The men's 50 metre freestyle event at the 2016 Summer Olympics took place between 11–12 August at the Olympic Aquatics Stadium.

Summary
Sixteen years after he tied for the gold with Gary Hall, Jr., U.S. swimmer Anthony Ervin, aged 35, reclaimed his title in the program's shortest race to become the oldest male champion in Olympic swimming history. He threw down a gold-medal time of 21.40 to touch out the defending titleholder Florent Manaudou of France by a hundredth of a second. Manaudou was quick off the blocks, but could not catch Ervin near the wall to finish with a silver in 21.41. Meanwhile, Ervin's teammate Nathan Adrian swam to another bronze-medal feat at the Games with a 21.49.

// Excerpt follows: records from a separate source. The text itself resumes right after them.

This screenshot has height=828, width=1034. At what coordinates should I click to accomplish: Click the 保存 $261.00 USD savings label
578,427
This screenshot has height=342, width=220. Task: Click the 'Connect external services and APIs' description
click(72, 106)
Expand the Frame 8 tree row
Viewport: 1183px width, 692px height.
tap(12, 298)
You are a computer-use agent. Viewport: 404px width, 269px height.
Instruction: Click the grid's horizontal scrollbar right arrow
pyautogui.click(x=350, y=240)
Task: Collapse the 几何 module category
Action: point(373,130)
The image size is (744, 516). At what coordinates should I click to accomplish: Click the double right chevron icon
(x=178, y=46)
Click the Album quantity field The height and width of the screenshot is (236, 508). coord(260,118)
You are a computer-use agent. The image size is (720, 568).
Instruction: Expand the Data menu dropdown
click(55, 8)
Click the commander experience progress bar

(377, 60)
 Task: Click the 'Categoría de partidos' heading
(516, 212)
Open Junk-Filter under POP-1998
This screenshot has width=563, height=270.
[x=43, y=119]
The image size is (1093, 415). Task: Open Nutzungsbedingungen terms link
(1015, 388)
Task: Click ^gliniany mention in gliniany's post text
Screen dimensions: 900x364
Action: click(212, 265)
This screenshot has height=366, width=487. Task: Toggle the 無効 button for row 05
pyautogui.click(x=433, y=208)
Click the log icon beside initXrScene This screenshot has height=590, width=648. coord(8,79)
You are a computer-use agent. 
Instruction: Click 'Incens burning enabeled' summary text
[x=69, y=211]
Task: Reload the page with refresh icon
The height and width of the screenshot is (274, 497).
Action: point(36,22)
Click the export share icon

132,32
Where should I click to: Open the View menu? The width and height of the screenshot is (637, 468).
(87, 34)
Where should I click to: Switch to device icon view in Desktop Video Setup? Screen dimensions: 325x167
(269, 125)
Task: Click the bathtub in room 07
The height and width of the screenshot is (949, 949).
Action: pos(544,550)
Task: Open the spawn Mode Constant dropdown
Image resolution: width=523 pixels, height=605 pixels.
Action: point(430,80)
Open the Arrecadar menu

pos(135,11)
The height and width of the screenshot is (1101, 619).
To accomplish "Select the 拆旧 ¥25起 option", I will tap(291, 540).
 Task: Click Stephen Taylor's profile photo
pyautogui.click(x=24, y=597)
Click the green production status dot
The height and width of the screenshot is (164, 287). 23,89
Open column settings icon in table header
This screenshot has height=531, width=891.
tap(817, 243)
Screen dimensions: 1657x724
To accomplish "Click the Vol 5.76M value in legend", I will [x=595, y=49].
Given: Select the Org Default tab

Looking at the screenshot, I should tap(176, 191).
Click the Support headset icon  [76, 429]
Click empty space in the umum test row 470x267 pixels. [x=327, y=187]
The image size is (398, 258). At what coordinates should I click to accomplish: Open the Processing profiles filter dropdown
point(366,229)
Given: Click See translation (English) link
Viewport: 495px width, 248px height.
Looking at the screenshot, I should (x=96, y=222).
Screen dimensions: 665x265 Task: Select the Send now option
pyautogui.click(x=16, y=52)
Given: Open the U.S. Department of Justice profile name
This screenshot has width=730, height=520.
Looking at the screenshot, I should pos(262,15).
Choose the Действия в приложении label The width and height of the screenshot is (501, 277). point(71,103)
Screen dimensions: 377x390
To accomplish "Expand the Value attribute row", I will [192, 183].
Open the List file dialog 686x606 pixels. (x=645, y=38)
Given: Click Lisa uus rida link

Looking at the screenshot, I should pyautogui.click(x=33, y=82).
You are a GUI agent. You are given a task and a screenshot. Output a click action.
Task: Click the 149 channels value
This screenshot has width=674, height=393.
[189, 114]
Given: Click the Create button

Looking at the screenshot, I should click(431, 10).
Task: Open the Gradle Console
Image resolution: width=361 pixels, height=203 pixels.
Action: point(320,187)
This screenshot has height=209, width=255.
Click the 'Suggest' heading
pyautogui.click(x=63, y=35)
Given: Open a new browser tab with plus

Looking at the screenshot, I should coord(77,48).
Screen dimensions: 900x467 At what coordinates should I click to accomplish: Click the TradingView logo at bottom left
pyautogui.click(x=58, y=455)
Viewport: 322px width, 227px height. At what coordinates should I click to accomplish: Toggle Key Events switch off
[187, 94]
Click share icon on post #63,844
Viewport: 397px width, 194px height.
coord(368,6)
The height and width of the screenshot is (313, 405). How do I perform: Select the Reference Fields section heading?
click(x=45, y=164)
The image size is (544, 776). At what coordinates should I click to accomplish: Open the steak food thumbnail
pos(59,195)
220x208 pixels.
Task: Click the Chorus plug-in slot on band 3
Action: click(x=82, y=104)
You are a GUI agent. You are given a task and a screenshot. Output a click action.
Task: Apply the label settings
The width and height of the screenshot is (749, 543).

Separated the top three by almost two tenths of a second, Great Britain's Benjamin Proud finished off the podium with a fourth-place time in 21.68, while Ukraine's Andriy Govorov, who led a vast field of swimmers earlier in the heats, slipped shortly to fifth in 21.74. Brazil's hometown favorite Bruno Fratus, fourth-place finalist from London 2012, and South Africa's Brad Tandy shared the sixth spot in a matching 21.79, with Lithuanian swimmer Simonas Bilis (22.08) closing out the field.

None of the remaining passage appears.